▶ [Set task]: Recast every line of the listing below as a numbered list, leaving out blank lines.

Records from a data collection
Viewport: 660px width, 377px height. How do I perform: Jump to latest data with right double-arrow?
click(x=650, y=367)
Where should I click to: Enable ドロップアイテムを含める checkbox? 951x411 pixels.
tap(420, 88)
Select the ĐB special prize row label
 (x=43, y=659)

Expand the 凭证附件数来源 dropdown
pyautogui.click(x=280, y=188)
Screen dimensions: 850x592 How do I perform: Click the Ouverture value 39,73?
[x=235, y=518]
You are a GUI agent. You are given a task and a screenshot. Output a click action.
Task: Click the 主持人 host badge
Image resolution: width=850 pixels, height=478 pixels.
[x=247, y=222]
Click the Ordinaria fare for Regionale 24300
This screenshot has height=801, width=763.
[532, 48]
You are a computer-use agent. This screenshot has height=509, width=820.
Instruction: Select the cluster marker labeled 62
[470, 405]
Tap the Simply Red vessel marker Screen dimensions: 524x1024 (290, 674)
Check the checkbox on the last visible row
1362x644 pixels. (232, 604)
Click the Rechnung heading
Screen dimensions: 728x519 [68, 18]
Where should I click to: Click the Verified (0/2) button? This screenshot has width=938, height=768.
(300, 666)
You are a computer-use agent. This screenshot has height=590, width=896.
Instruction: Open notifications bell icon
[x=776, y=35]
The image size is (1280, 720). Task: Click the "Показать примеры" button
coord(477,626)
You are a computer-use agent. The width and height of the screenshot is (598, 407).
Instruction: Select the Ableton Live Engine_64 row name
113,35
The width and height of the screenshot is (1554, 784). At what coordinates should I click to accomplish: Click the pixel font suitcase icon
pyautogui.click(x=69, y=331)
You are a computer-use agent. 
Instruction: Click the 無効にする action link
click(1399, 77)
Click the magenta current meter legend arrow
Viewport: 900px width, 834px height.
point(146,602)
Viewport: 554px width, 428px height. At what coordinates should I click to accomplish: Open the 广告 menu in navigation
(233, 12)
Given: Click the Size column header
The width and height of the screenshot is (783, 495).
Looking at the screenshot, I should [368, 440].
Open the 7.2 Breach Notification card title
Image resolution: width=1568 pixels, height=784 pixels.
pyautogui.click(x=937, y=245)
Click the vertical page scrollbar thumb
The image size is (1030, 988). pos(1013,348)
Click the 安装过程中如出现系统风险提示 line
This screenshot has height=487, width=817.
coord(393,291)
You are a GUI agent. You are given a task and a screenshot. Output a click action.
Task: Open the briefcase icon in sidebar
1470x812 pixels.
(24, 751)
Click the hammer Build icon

▶ [Completed task]:
1. Viewport: 660px width, 377px height. How do I perform: Jump to latest data with right double-arrow?
2. click(x=650, y=367)
3. Where should I click to: Enable ドロップアイテムを含める checkbox? 951x411 pixels.
4. tap(420, 88)
5. Select the ĐB special prize row label
6.  (x=43, y=659)
7. Expand the 凭证附件数来源 dropdown
8. pyautogui.click(x=280, y=188)
9. Screen dimensions: 850x592 How do I perform: Click the Ouverture value 39,73?
10. [x=235, y=518]
11. You are a GUI agent. You are given a task and a screenshot. Output a click action.
12. Task: Click the 主持人 host badge
13. Image resolution: width=850 pixels, height=478 pixels.
14. [x=247, y=222]
15. Click the Ordinaria fare for Regionale 24300
16. This screenshot has height=801, width=763.
17. [532, 48]
18. You are a computer-use agent. This screenshot has height=509, width=820.
19. Instruction: Select the cluster marker labeled 62
20. [470, 405]
21. Tap the Simply Red vessel marker Screen dimensions: 524x1024 (290, 674)
22. Check the checkbox on the last visible row
23. 1362x644 pixels. (232, 604)
24. Click the Rechnung heading
25. Screen dimensions: 728x519 [68, 18]
26. Where should I click to: Click the Verified (0/2) button? This screenshot has width=938, height=768.
27. (300, 666)
28. You are a computer-use agent. This screenshot has height=590, width=896.
29. Instruction: Open notifications bell icon
30. [x=776, y=35]
31. The image size is (1280, 720). Task: Click the "Показать примеры" button
32. coord(477,626)
33. You are a computer-use agent. The width and height of the screenshot is (598, 407).
34. Instruction: Select the Ableton Live Engine_64 row name
35. 113,35
36. The width and height of the screenshot is (1554, 784). At what coordinates should I click to accomplish: Click the pixel font suitcase icon
37. pyautogui.click(x=69, y=331)
38. You are a computer-use agent. 
39. Instruction: Click the 無効にする action link
40. click(1399, 77)
41. Click the magenta current meter legend arrow
42. Viewport: 900px width, 834px height.
43. point(146,602)
44. Viewport: 554px width, 428px height. At what coordinates should I click to accomplish: Open the 广告 menu in navigation
45. (233, 12)
46. Given: Click the Size column header
47. The width and height of the screenshot is (783, 495).
48. Looking at the screenshot, I should [368, 440].
49. Open the 7.2 Breach Notification card title
50. Image resolution: width=1568 pixels, height=784 pixels.
51. pyautogui.click(x=937, y=245)
52. Click the vertical page scrollbar thumb
53. The image size is (1030, 988). pos(1013,348)
54. Click the 安装过程中如出现系统风险提示 line
55. This screenshot has height=487, width=817.
56. coord(393,291)
57. You are a GUI agent. You are given a task and a screenshot. Output a click action.
58. Task: Open the briefcase icon in sidebar
59. 1470x812 pixels.
60. (24, 751)
61. Click the hammer Build icon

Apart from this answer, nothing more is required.